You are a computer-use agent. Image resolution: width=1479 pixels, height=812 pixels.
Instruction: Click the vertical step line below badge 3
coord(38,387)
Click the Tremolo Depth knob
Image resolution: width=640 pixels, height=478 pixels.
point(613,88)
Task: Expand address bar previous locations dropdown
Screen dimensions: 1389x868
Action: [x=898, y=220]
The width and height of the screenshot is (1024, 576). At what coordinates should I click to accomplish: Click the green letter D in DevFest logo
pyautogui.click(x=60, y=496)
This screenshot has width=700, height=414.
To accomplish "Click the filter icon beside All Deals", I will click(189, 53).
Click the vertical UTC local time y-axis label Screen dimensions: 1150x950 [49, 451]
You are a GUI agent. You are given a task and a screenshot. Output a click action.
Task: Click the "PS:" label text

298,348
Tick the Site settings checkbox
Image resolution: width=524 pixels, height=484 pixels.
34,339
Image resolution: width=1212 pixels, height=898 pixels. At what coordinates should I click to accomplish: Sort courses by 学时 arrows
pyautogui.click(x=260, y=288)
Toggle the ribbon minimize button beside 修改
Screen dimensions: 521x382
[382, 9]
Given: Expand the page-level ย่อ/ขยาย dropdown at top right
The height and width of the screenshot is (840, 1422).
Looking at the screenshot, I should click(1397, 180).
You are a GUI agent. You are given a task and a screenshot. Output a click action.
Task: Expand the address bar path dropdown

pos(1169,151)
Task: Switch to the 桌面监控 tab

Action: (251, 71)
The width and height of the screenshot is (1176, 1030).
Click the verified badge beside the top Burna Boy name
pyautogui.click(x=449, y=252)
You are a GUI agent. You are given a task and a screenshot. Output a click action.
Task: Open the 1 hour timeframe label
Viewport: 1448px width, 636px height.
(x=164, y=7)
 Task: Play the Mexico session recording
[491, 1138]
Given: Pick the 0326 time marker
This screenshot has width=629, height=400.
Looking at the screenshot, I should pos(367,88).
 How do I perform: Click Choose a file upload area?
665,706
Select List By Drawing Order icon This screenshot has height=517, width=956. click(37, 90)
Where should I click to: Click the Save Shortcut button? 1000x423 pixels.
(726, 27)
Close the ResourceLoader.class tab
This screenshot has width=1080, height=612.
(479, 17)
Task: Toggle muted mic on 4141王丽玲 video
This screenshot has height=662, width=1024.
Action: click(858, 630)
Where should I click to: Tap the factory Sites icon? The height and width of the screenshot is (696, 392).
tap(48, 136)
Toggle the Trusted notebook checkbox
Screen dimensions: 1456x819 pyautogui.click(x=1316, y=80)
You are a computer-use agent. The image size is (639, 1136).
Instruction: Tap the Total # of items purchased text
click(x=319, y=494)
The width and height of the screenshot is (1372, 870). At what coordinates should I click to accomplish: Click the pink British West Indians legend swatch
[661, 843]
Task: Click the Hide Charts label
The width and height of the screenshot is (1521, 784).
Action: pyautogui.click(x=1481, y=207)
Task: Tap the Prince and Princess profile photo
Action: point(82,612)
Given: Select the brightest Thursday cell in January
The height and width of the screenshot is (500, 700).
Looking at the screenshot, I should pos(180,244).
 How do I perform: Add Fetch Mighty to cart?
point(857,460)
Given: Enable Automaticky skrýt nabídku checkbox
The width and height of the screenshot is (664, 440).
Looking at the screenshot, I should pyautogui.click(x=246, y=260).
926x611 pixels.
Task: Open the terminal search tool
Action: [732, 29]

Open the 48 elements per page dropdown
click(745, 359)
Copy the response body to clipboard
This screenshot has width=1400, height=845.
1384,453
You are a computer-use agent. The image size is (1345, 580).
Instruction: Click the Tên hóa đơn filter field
■ ■ ■ ■ ■ ■ ■
Can you copy out the rows from the line containing "The width and height of the screenshot is (1176, 1030)." through the line containing "(x=164, y=7)", both included, raising each click coordinate in the answers by 99 and leaving the other lines as they are?

### Result of the task
The width and height of the screenshot is (1176, 1030).
Click the verified badge beside the top Burna Boy name
pyautogui.click(x=548, y=351)
You are a GUI agent. You are given a task and a screenshot. Output a click action.
Task: Open the 1 hour timeframe label
Viewport: 1448px width, 636px height.
(x=263, y=106)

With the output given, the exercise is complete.